Institutes & Centres
Professor Claire Roberts is searching for signs that can identify and therefore prevent dangers to the health of a mother and baby but also predict their lifelong health.
“Families are at the centre of our society, but difficulties that are still being faced in pregnancy and childbirth are so often overlooked. We tend to think that in an advanced western society, all pregnancies will turn out fine. But it’s a hidden fact that over 35% of the more than 300,000 Australian pregnancies each year has one of four major complications. There are also 2000 stillbirths in Australia every year, yet mostly we assume that nothing goes wrong.”
Previously a Deputy Director of the Robinson Research Institute that focuses on women’s and children’s health, Professor Roberts came to Flinders University in 2020, establishing the Pregnancy Health and Beyond Laboratory (PHaB Lab) to focus on women’s and children’s health. Current projects in the PHaB Lab include studying fetal sex differences in pregnancy outcomes, maternal nutrition and the placental transcriptome (genome-wide gene expression assessed by RNA sequencing).
Professor Roberts’ research program brings together Flinders University’s research strengths and the clinical activity at Flinders Medical Centre – a synergy that perfectly realises the intention of the university campus and hospital being built beside each other as companion institutions. “FMC has everything needed to look after women and babies: obstetrics services, an adult intensive care unit, a neonatal intensive care unit and paediatrics department. It is South Australia’s centre for the unwell woman. For example, SA pregnant women with placenta accreta, that can cause severe blood loss, are all treated at FMC and those with COVID-19 would all be treated here too.”
Through follow-up of her large pregnancy cohorts, Professor Roberts and her team are following the long-term health pathways of women and children, particularly those who had a complication during pregnancy. “We now know these women are more likely to get chronic disease later in their life, and not necessarily a lot later. For example, women who have preeclampsia are more likely to have hypertension, stroke or heart disease in middle and older age. Gestational diabetes is on the rise and these women are more likely to develop Type 2 diabetes.”
These are uncomfortable statistics that are not widely discussed, but Professor Roberts wants to radically change the conversation. Originally a placental biologist, she has pursued this broader vision of pregnancy and placental study to promote a wider view of interconnected health issues.
Professor Roberts' work has involved studies that stretch from population and hospital cohorts down to cellular and molecular levels, giving her a rare perspective.

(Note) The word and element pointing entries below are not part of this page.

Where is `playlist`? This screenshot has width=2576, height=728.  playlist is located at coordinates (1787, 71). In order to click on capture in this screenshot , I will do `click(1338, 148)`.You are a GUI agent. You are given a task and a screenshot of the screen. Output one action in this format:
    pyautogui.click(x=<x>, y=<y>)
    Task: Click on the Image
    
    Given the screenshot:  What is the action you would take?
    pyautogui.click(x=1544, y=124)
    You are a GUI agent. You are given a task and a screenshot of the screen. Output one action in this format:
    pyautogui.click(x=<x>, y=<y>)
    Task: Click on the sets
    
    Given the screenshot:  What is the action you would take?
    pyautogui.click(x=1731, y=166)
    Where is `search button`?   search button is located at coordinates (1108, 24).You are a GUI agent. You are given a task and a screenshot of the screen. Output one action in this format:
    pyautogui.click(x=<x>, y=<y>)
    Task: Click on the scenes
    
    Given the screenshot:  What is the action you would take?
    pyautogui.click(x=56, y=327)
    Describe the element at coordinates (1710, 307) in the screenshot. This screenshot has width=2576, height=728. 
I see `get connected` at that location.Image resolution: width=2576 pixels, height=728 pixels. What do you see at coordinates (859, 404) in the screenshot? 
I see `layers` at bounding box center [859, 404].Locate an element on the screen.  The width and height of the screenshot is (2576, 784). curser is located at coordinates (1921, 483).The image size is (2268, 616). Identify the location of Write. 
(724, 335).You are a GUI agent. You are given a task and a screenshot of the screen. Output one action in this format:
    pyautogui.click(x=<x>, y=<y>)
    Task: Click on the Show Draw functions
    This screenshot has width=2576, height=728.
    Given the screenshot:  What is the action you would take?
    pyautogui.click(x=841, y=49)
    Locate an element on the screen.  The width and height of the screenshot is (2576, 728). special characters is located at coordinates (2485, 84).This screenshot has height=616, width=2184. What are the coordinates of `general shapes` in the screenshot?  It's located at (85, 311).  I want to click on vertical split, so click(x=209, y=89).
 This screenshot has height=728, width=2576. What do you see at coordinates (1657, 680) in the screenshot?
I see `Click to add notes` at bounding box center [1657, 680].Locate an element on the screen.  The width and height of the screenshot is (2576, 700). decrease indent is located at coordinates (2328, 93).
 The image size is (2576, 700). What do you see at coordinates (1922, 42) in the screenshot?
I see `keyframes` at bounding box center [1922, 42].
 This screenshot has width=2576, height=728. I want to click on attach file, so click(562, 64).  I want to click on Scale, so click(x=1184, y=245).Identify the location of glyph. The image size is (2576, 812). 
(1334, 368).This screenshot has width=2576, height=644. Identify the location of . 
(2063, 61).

“If we can identify risks for health problems in pregnant women, it may mean we can intervene early and prevent or delay the onset of chronic diseases for these women in the future. Prevention is far better than cure.”
Professor Claire Roberts
Professor Roberts has a strong personal motivation for this research. The first of her three children died when he was five days old from a serious heart defect. Now a grandmother of four, she cherishes family and is alert to the vulnerability of mothers and babies. “I’ve always wanted to solve problems in pregnancy. I knew it would require big picture observations to achieve it.”
As a result, Professor Roberts and her team have been following the health journeys of mothers and their children through large studies: SCOPE, a pregnancy cohort of 1,200 women recruited between 2005 and 2008, then the STOP cohort involving 1,300 women recruited between 2015 and 2018, and new large collaborating cohort studies at Flinders Medical Centre and around Australia are currently being planned.
The researchers hope to build multi-generational pictures of health in families and identify genetic and lifestyle factors at play, with a focus on the early origins of chronic disease. Professor Roberts says these long-term studies can become a large resource for medical researchers. “We know research informs clinical practice but a multi-generational study can bring scientists, clinicians and the community together, people with apparently different interests but actually with a common goal. With the right design, a pregnancy study can be used to foreshadow future health in women. By reflecting back on the previous generation and forward into the next we can develop a powerful resource to study health across the lifespan.”
Answers to the questions being asked will provide better health outcomes for pregnant women and their children. “When women are pregnant, they listen and are more likely to take on health advice than at any other time in their lives,” says Professor Roberts. “We aim to provide the necessary information to pregnant women, to empower them to best help themselves.”